Dr William Brockbank (he/him) is a postdoctoral researcher in the Department of English, University of Bern. His project, entitled ‘Sensing Nature: The Role of the Senses in Literary Representations of the Non-Human World in Anglo-Saxon England’, explores the sensory perception and experience of the ‘natural world’, or the Christian Creation, as represented in the considerable corpus of Old English and Anglo-Latin texts which survive from Anglo-Saxon England.
Panel 13: Reviving Ages Past
Chair, Honor Jackson
Dr Maria Shmygol (she/her) is a Marie Sklodowska-Curie Fellow at the Moore Institute at the National Institute of Ireland, Galway, where she is working on a project about non-European geographies and English drama, from c.1570 to 1660. She is the Assistant Editor of the Oxford University Press Complete Works of John Marston, with general editors Martin Butler and Matthew Steggle, and has a forthcoming edition of William Percy’s The Aphrodysial (1602) for the Malone Society. With Lukas Erne she translated and edited the 17th century German play Tito Andronico (Arden Shakespeare, 2022).

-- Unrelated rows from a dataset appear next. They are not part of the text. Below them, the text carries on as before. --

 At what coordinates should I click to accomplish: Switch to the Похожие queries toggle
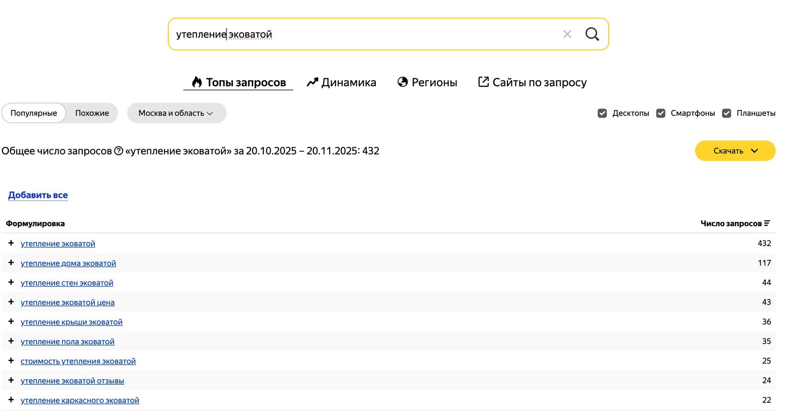[x=92, y=114]
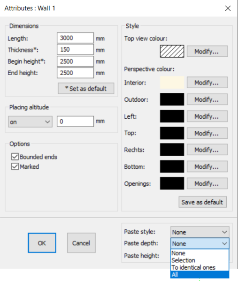
Task: Open the Placing altitude 'on' dropdown
Action: tap(31, 122)
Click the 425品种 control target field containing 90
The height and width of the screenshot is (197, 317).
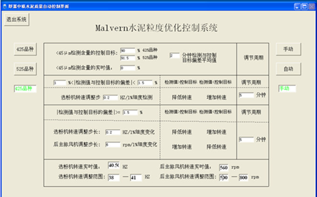[x=127, y=50]
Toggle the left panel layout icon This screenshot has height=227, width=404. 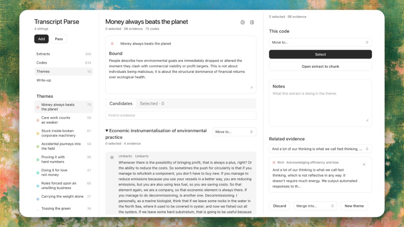tap(243, 22)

Dr Timothy Ryan Day (he/him) teaches early modern literature and ecocriticism at Saint Louis University’s Madrid campus. His monograph, Shakespeare and the Evolution of the Human Umwelt was published by Routledge in 2021. His novel, Big Sky, waspublished by Adeleide Books in 2020 and his poetry collection, Green & Grey,appeared with Lemon Street Press in 2019.